Performance on EvMetro5K:
- HGP-KMR achieved 95.1% accuracy, outperforming the best baseline (MGP-STR at 92.3%) and the base PARseq model (91.7%).
- Compared to the RGB-only PARseq baseline, the proposed method improved accuracy by +3.4%.
- Ablation Studies:
  - Modalities: RGB+Event Grayscale (95.1%) significantly outperformed RGB only (84.2%) and Event only (84.6%).
  - Fusion: The HyperGraph Prompt strategy (95.1%) outperformed simple addition (91.7%), concatenation (93.5%), and standard HyperGraph Fusion (93.3%).
  - GNN Architecture: HGCN (95.1%) performed better than GraphSAGE (93.2%) and GATConv (93.7%).
Performance on Public Benchmarks:
- WordArt:* Achieved 91.5% accuracy (using CDistNet backbone), surpassing MGP-STR (+11%) and SIGA (+20.6%).
- IC15:* Achieved 92.9% accuracy, demonstrating robustness across diverse natural scenes.
Efficiency:
- The model is highly parameter-efficient, containing only 24.2M parameters (an increase of only 0.8M over the base PARseq).
- It uses significantly fewer parameters than MGP-STR (148M) and CDistNet (65.5M).
- Inference speed is 89 FPS, balancing high accuracy with real-time capability.

5. Significance

Robustness in Extreme Conditions: The paper demonstrates that integrating event cameras with RGB data via hypergraph prompting effectively mitigates the limitations of RGB sensors in low-light, high-speed, and overexposed environments.

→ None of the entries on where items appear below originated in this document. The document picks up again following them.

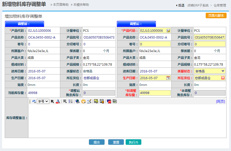This screenshot has width=231, height=151.
Task: Click the 提交 submit button
Action: [96, 142]
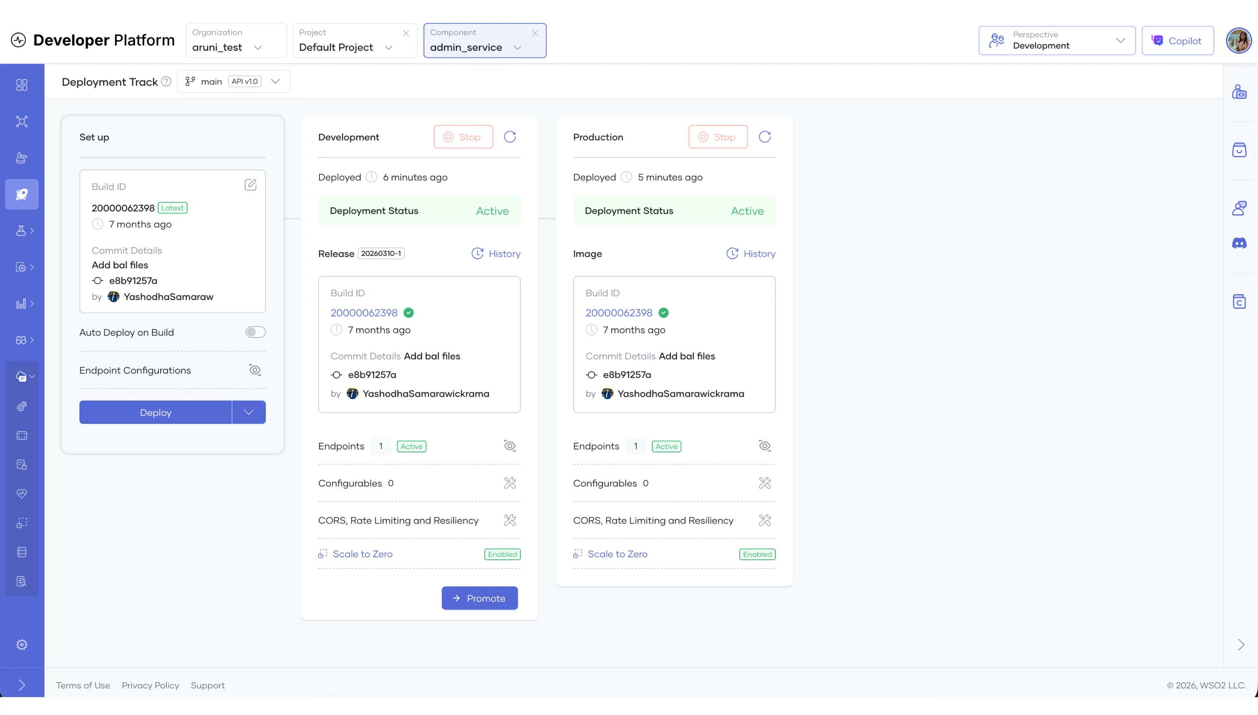The width and height of the screenshot is (1258, 715).
Task: Open the Deploy button dropdown arrow
Action: [248, 413]
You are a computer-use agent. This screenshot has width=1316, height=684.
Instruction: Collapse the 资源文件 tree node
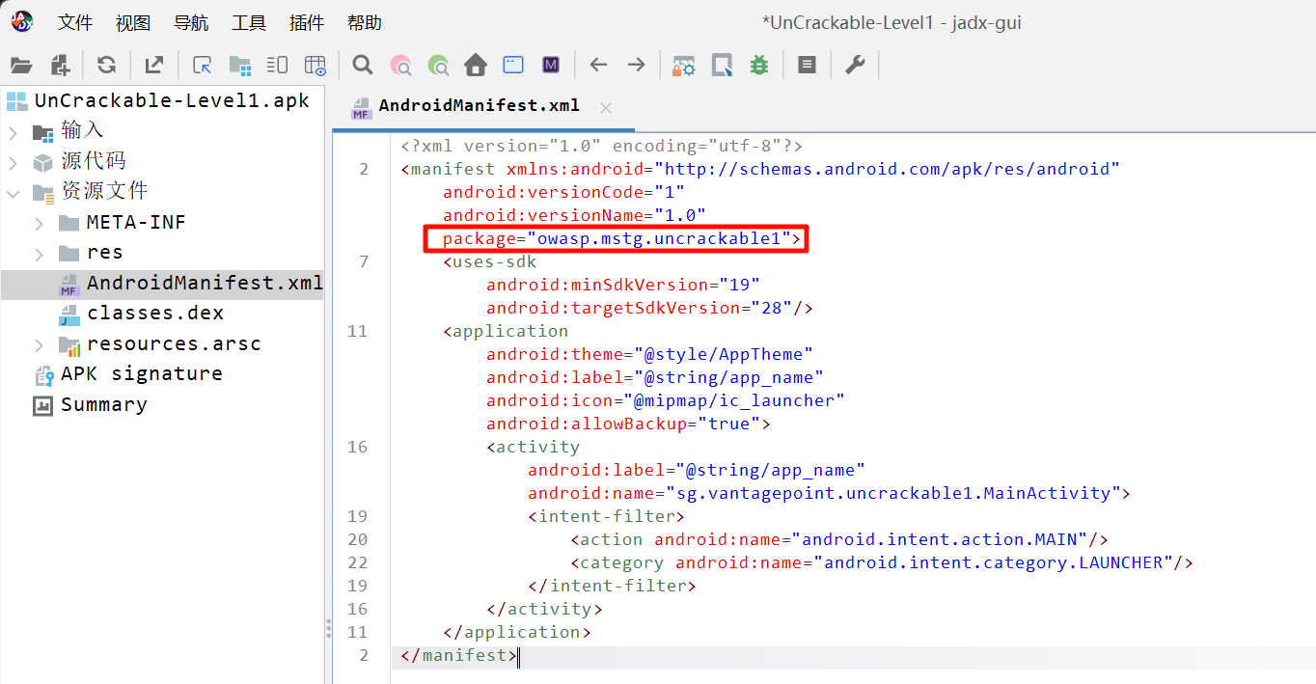[14, 192]
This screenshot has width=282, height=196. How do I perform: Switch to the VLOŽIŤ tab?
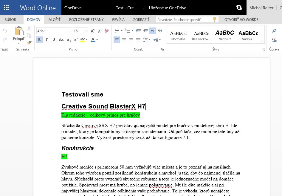[55, 20]
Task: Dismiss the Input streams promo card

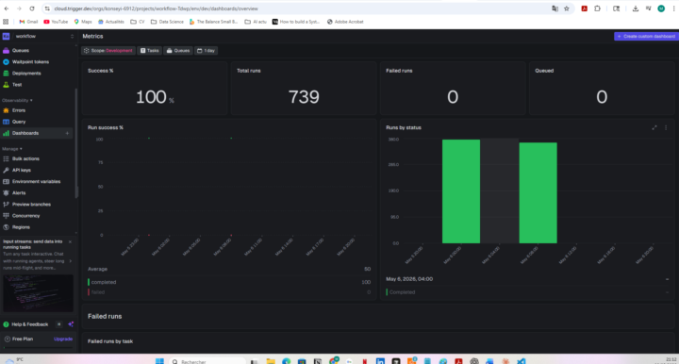Action: tap(70, 242)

Foundation Model Adaptation: It successfully adapts large-scale pre-trained foundation models (originally designed for RGB) to multi-modal scenarios without requiring massive retraining, proving the viability of "prompting" strategies for sensor fusion.
Resource for Future Research: The release of EvMetro5K fills a critical gap in the literature, providing the first standardized benchmark for multi-modal metro localization and text recognition, facilitating future research in autonomous rail systems.
Practical Application: The high accuracy and efficiency of HGP-KMR offer a viable solution for precise metro localization in GNSS-denied tunnels, directly contributing to the safety and operational efficiency of smart city transportation infrastructure.